:: SUPPLIED RECORDS ::

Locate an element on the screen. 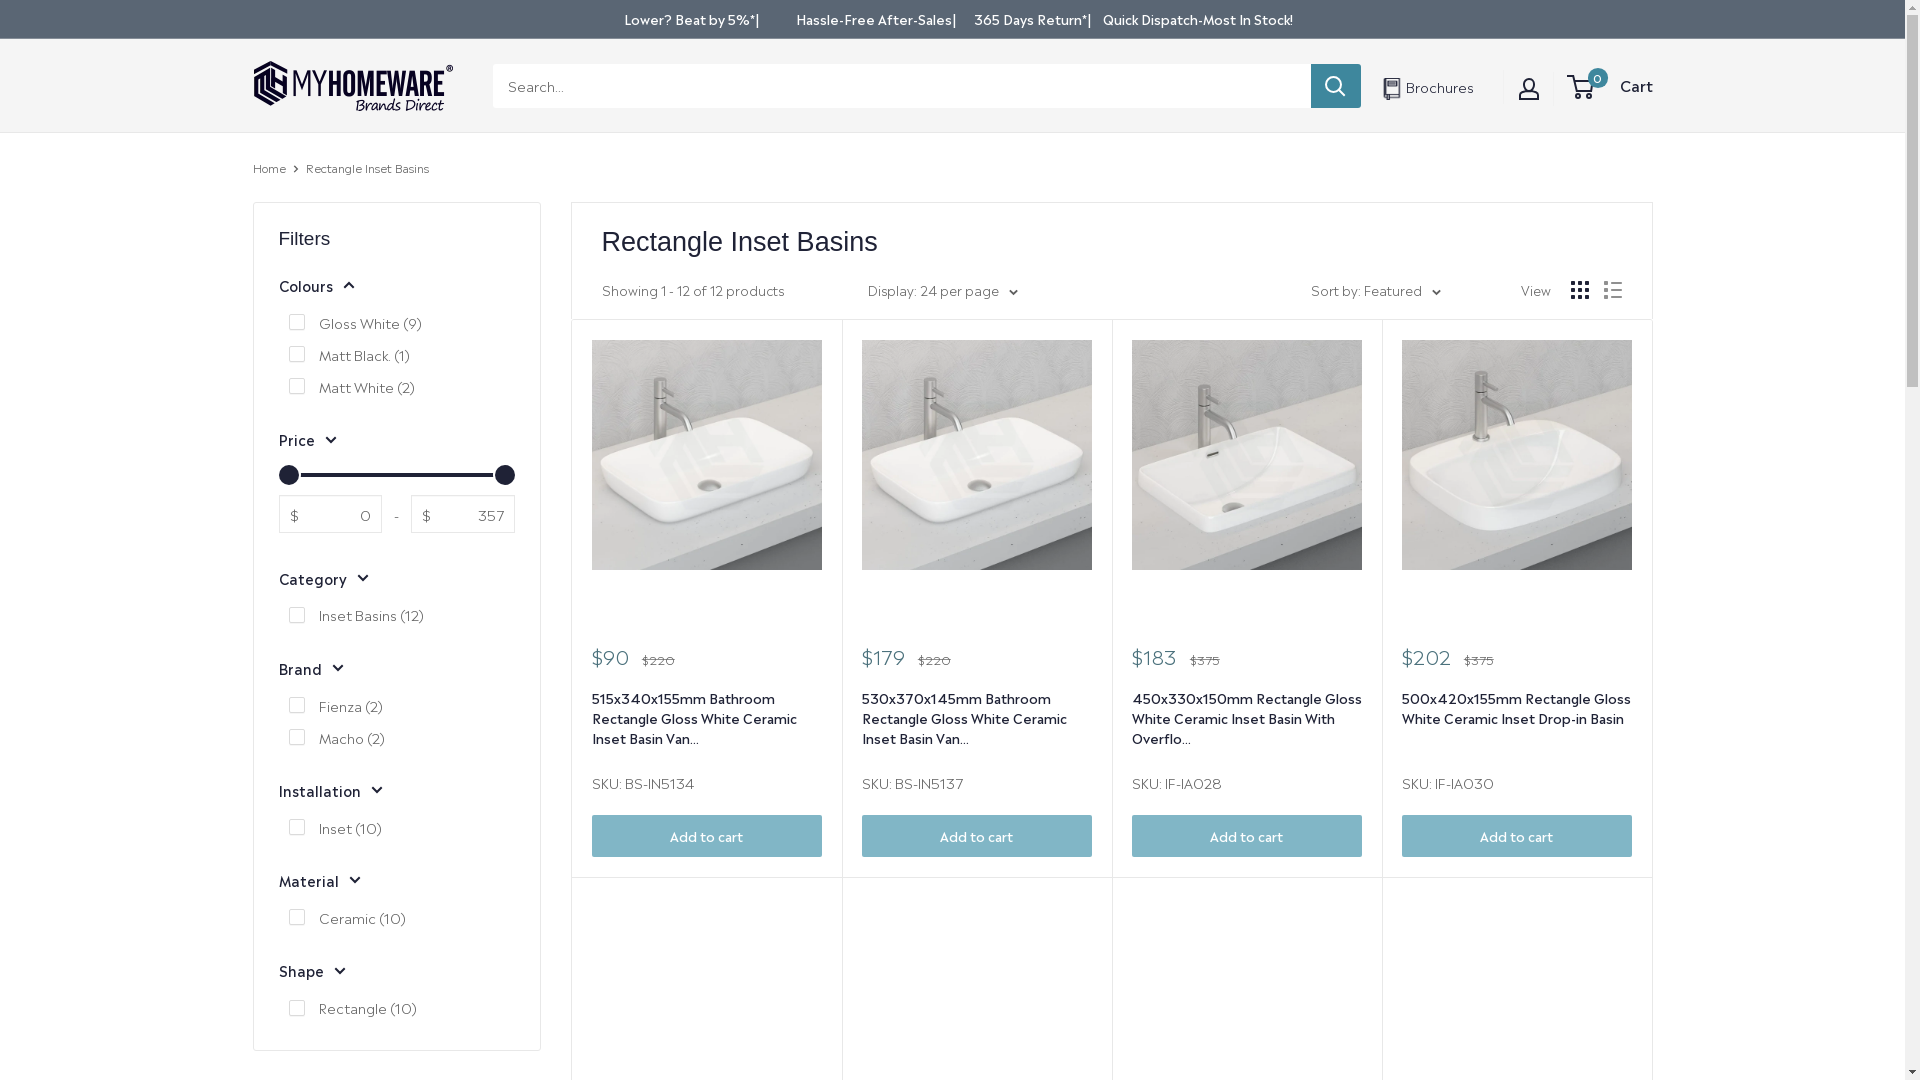 The image size is (1920, 1080). Sort by: Featured is located at coordinates (1375, 290).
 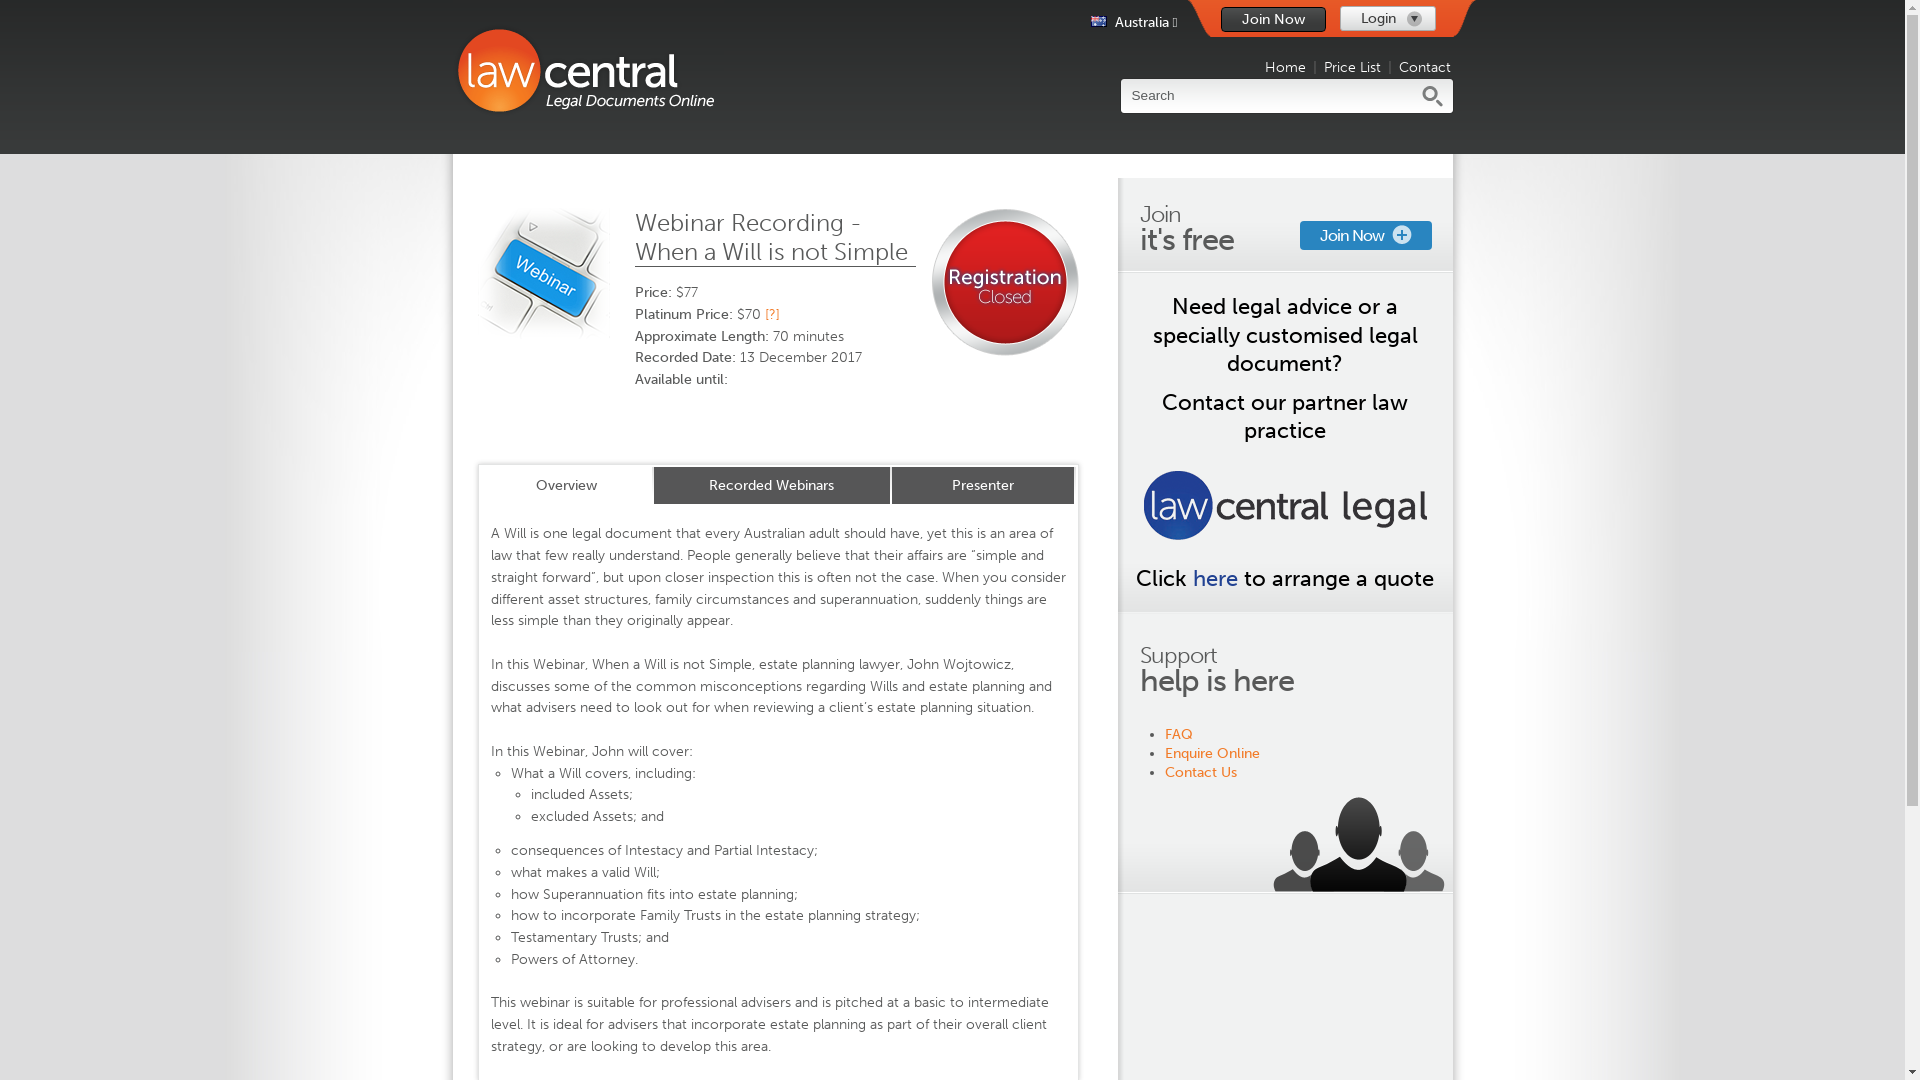 I want to click on Presenter, so click(x=983, y=486).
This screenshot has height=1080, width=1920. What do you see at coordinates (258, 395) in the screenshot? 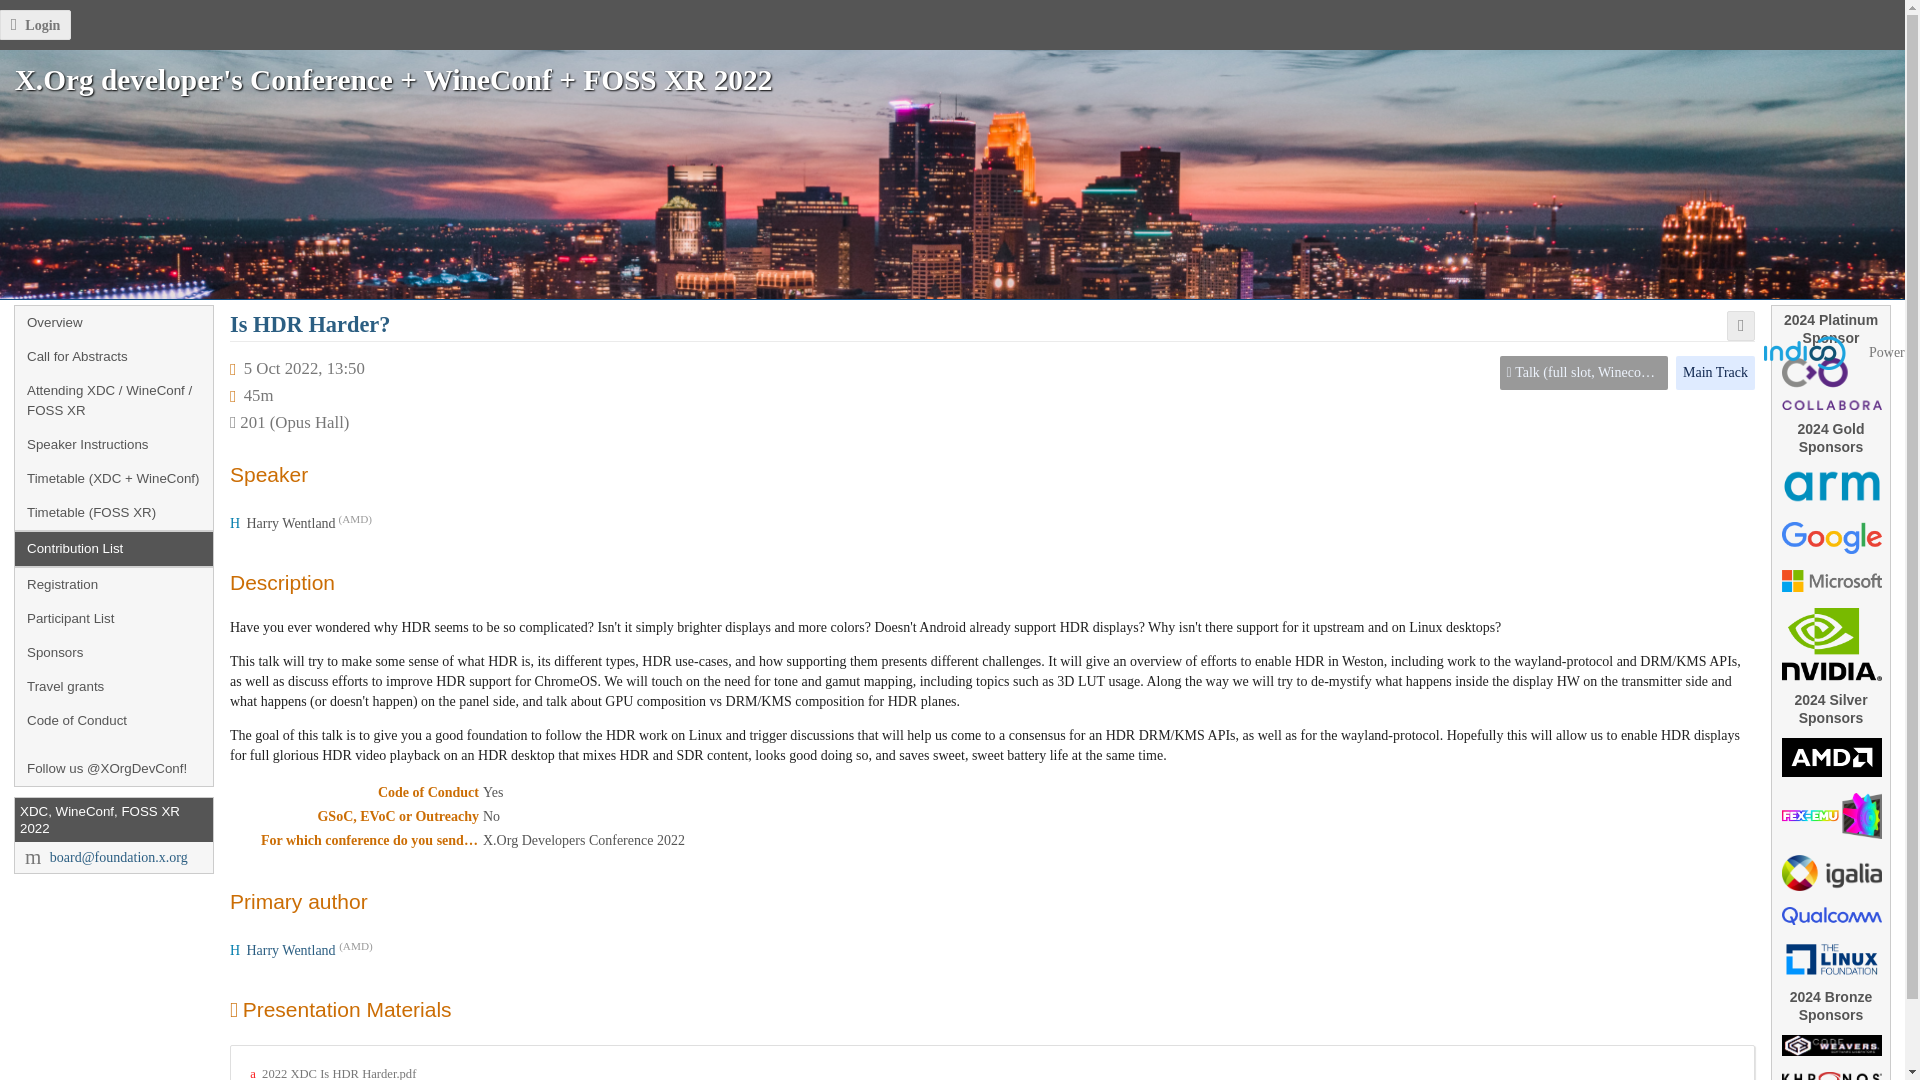
I see `Duration` at bounding box center [258, 395].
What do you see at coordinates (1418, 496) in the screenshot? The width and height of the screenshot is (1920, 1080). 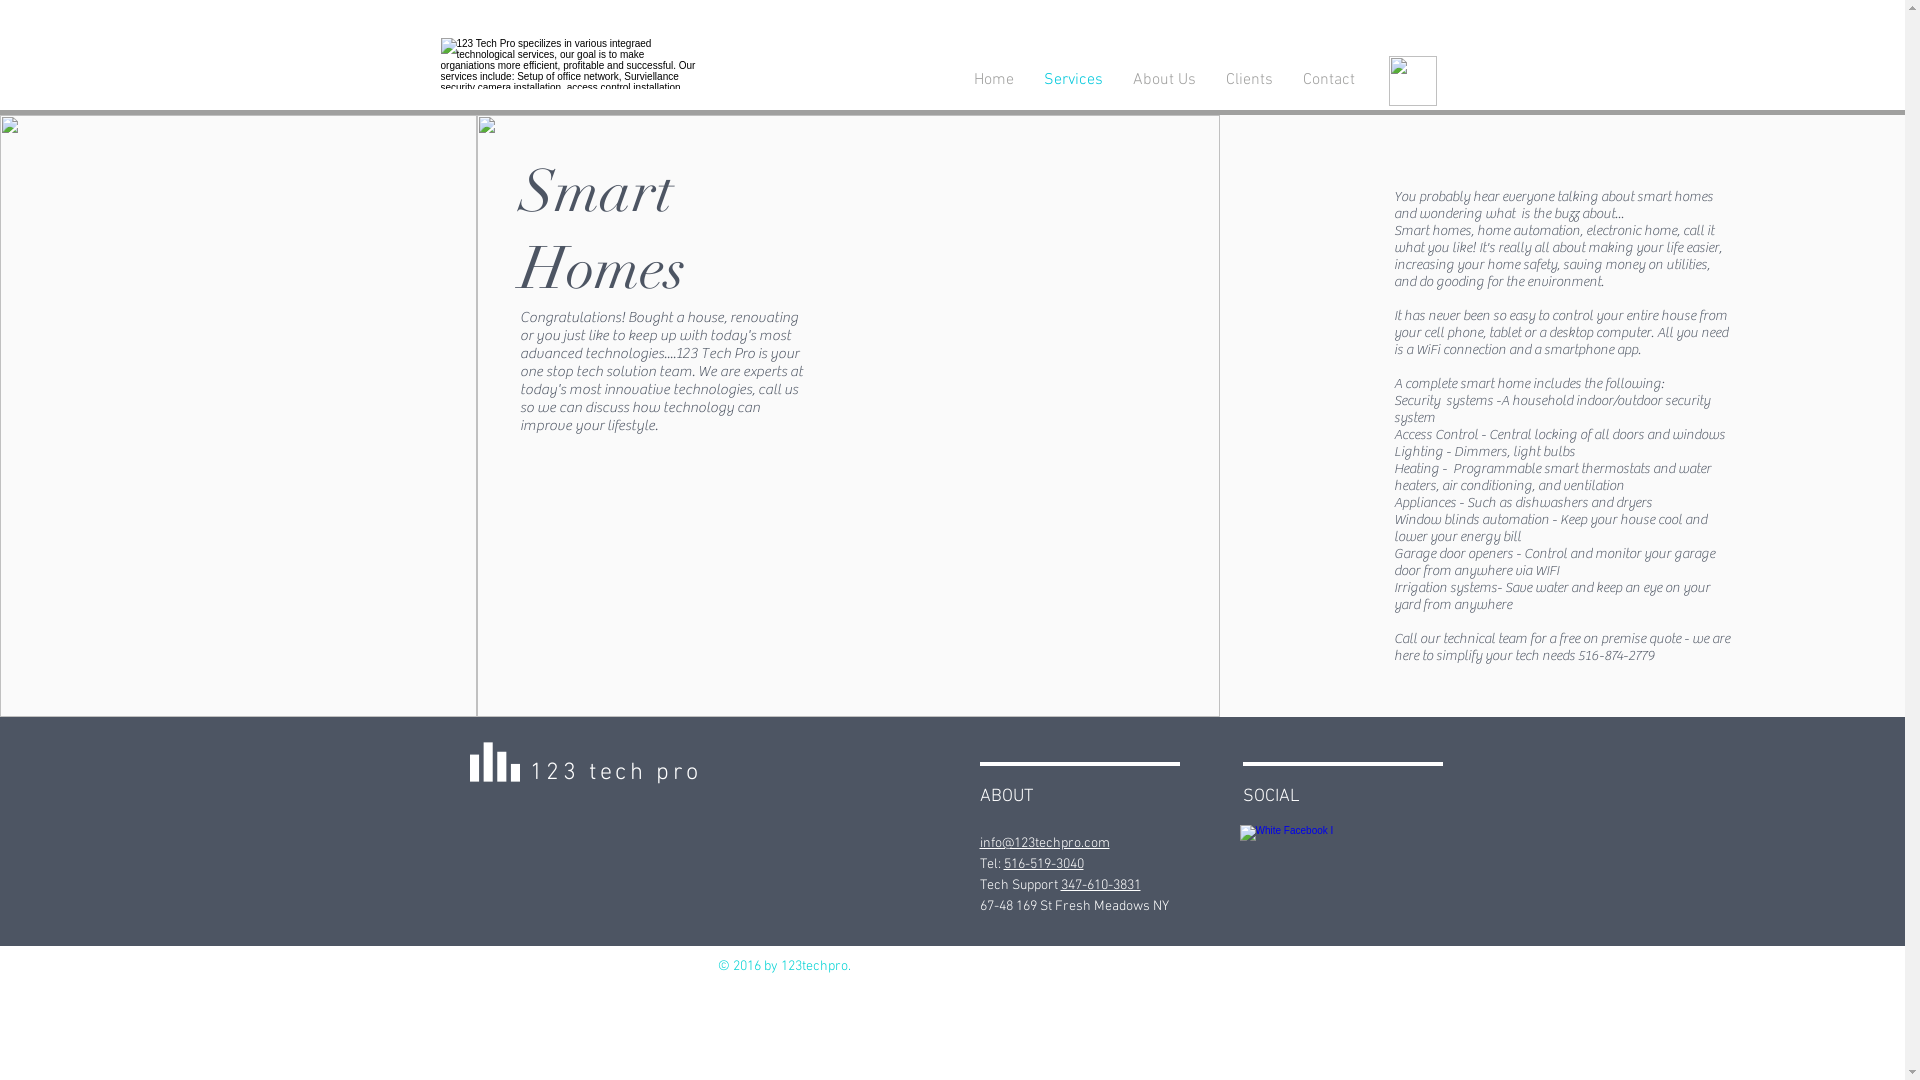 I see `Contact` at bounding box center [1418, 496].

:::

STATED GOAL -
Copy out the rows word for word, everything from the line containing "I want to click" down to the line containing "center [258, 395].", both included. Leave the pictures out.

SOLUTION FOR THIS EXERCISE -
  I want to click on Presenter, so click(x=983, y=486).
This screenshot has height=1080, width=1920. What do you see at coordinates (258, 395) in the screenshot? 
I see `Duration` at bounding box center [258, 395].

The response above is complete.